How To Make Sure You Don't Drop Your Equivalent Of Apple $50bn Stock Fall

When was the last time you bought an Apple product?

I haven’t now for five years. That ipad still works. Although its life extended since I stopped using its native music, video and book players. Meaning never having to suffer itunes anymore.

Even the nano ipod I loved prior to that kept slipping off various resting places due to its (admittedly gorgeous) shiny rear. To the point that I spent way more on replacement screens than it first cost and lost the faith.

I was tempted by 2014’s Mac, but their usb debacle swayed me away.

So this last quarter their sales of iphones plummeted.

Users are upgrading less. True invention less frequent.

At one point, $50 billion got wiped off the company’s value.

Every single web presence with a technical opinion spouted manifold reasons for the decline.

Above, is the second of just such a list. Running to a painful twenty-five problems. Arrogance and hubris appear common themes. As the old saying goes, “if you really want to see someone fail, give them a few years of success”.

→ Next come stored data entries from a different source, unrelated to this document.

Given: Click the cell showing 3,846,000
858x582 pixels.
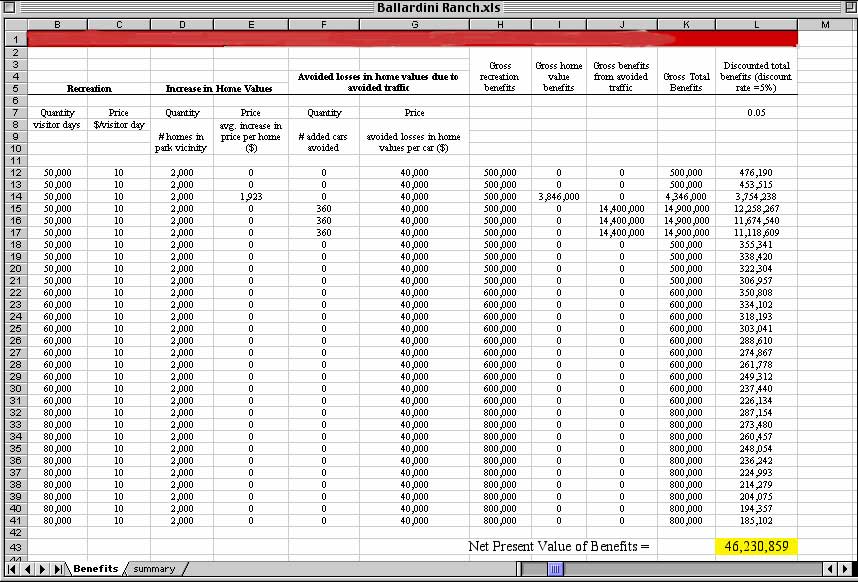Looking at the screenshot, I should click(558, 197).
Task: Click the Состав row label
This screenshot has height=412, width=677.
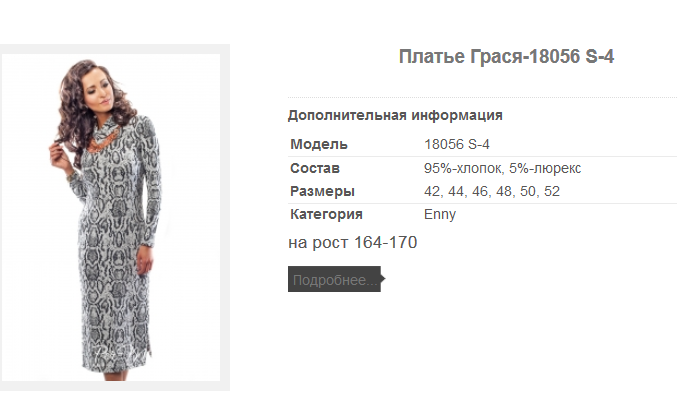Action: 315,168
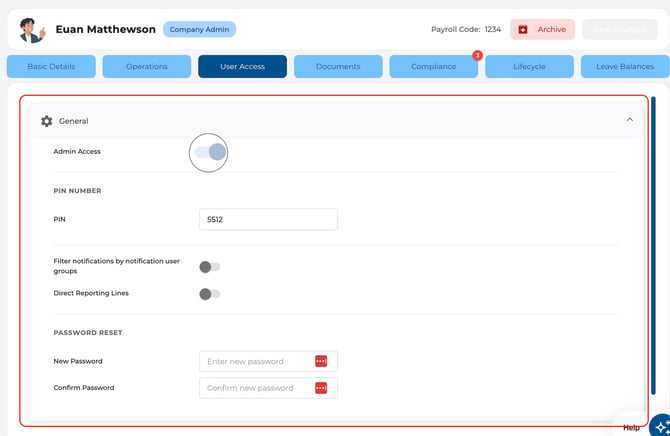Click the PIN input field
Screen dimensions: 670x436
[x=268, y=219]
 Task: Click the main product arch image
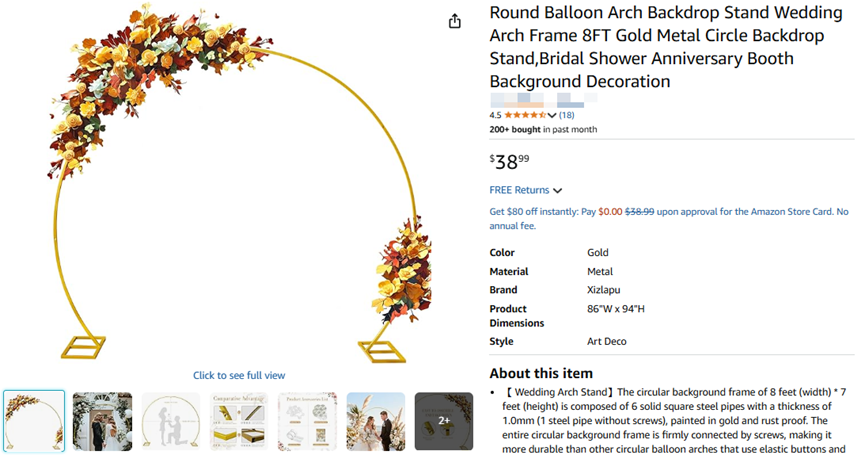[x=240, y=190]
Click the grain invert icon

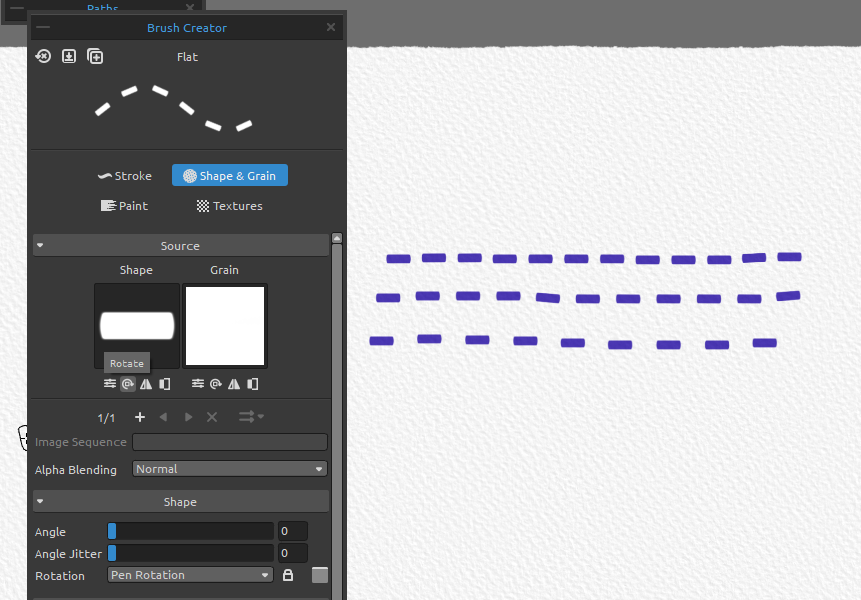(252, 383)
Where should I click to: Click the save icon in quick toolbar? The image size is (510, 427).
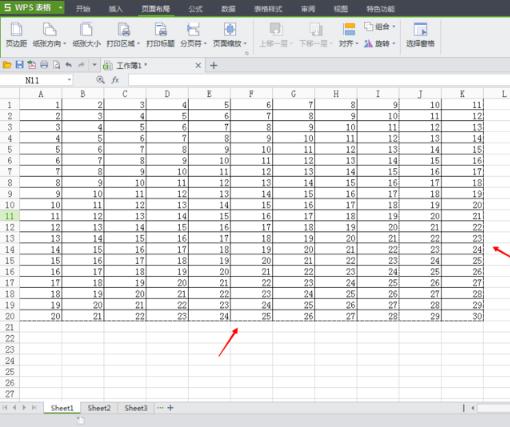coord(20,65)
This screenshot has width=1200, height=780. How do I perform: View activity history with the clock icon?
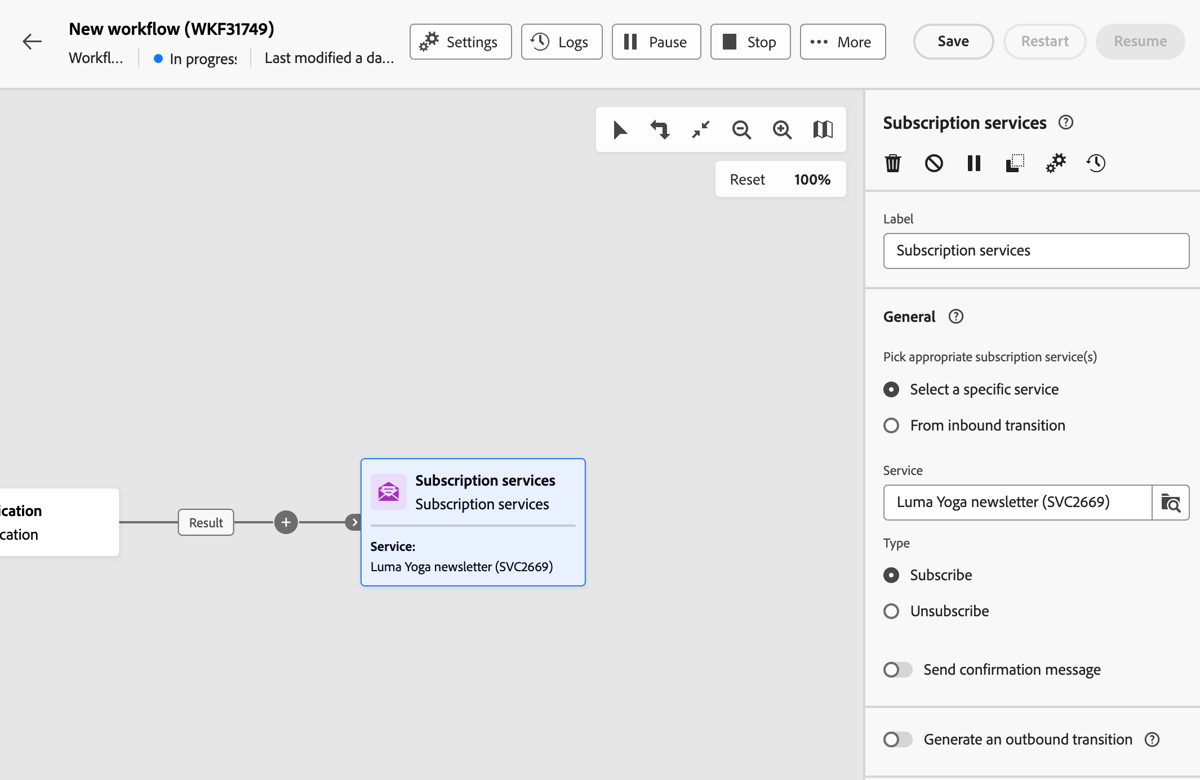pyautogui.click(x=1096, y=163)
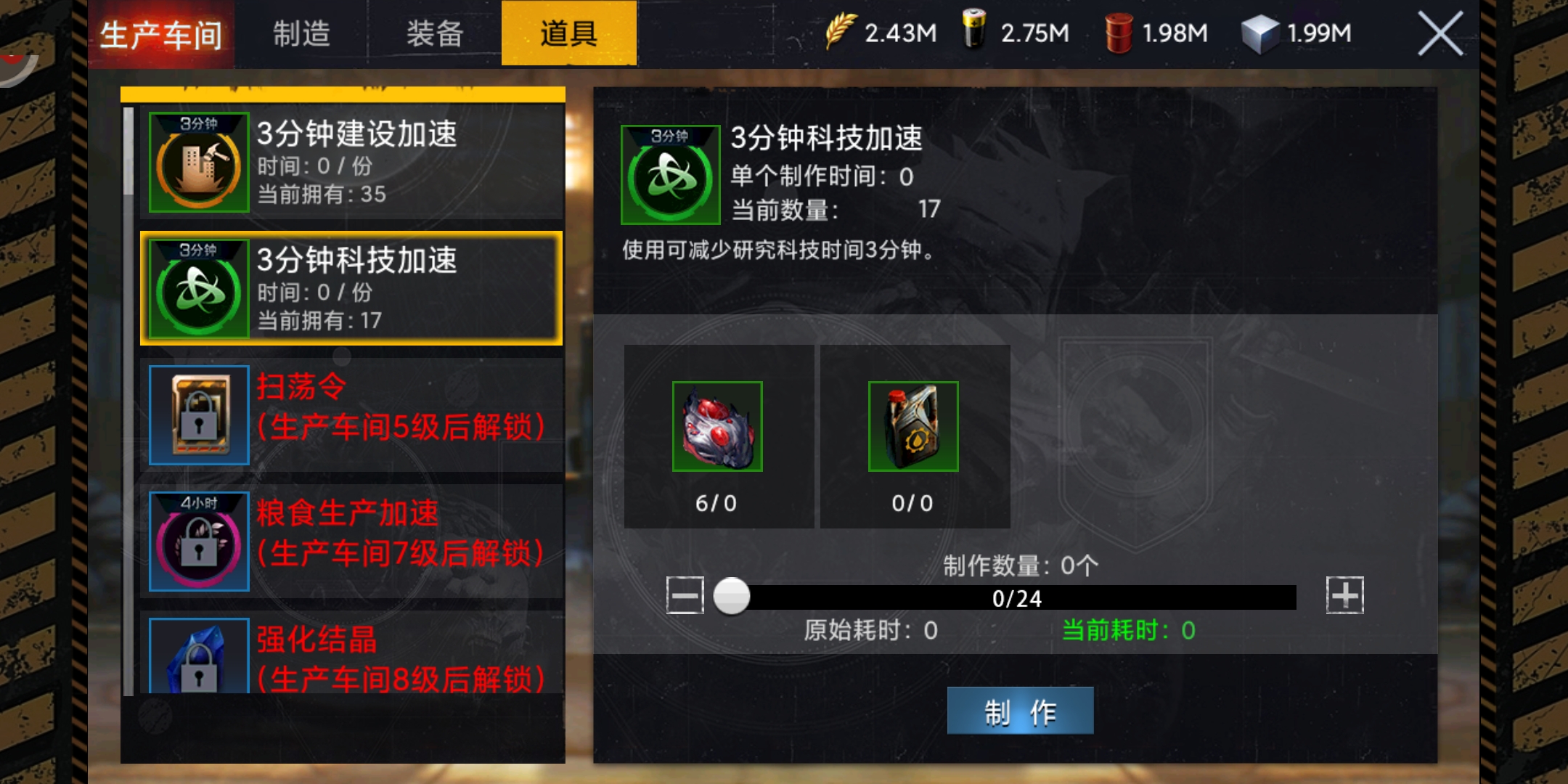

What strikes me about the Apple-baiting, is that they – compelled to issue a new variant every year – can patently not produce a jaw-dropping, step-change, epoch-making leap each time. So why so much ire directed at what remains a terrific product? Even if their component “partners” now offer their own take for less cash.

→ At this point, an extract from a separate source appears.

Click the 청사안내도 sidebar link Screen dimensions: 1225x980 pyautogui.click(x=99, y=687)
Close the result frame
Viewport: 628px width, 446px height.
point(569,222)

In part it is surely because the annual launch is trailblazed as revolution. When many judge them to be marginal.

Apple ape the most common pitch of a solution salesperson when forced to propose the latest release. As the above summary nails, “Buy it! It’s new!” Hollow. Unenticing. Desperate.

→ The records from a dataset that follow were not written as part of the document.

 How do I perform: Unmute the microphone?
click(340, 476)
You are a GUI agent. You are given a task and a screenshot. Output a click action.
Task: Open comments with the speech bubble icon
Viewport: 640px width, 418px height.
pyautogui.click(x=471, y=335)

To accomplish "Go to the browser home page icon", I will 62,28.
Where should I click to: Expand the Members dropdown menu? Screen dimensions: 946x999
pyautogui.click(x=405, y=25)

Vast numbers update their smartphone according to a standard two-year phone contract. The incremental improvements they find from battery life and camera and storage they do enjoy.

So what would make them break this cycle?

Clearly not for what Apple have offered these past two refreshes.

As for the corporate angle, a bet on Apple is clearly a bet on the iphone right now. World-shaping innovation has proved elusive in other categories for a while.

The smartphone universe need a more urging reason to buy Apple’s latest than a media monopolising launch event. Just as it is with your prospects.